(Dataset entries)

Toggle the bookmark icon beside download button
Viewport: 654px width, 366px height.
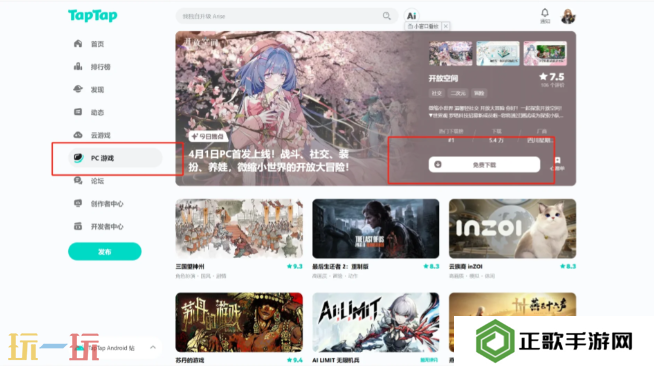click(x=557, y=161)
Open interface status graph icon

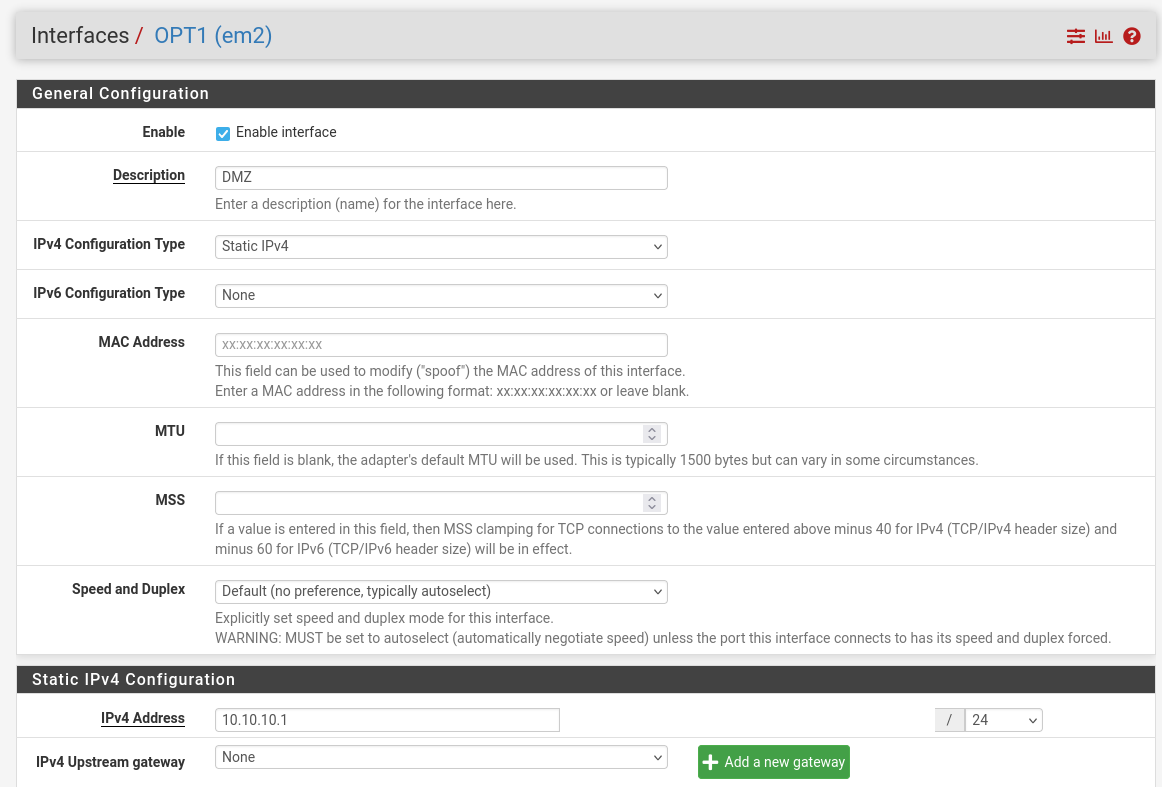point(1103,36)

(End Dataset entries)
(Dataset entries)

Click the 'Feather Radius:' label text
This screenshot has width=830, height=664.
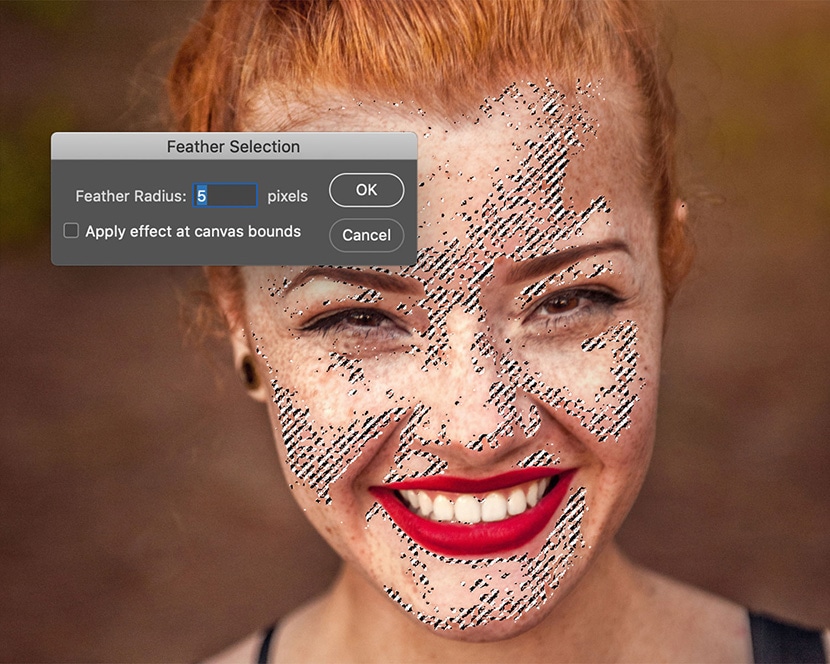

(End Dataset entries)

(Directions):
Restate word for word the lines in the material above from the one with "Click the 'Feather Radius:' label text" to the one with "This screenshot has width=830, height=664."; both of those lines count, and nothing else does.

(Output for this exercise):
Click the 'Feather Radius:' label text
This screenshot has width=830, height=664.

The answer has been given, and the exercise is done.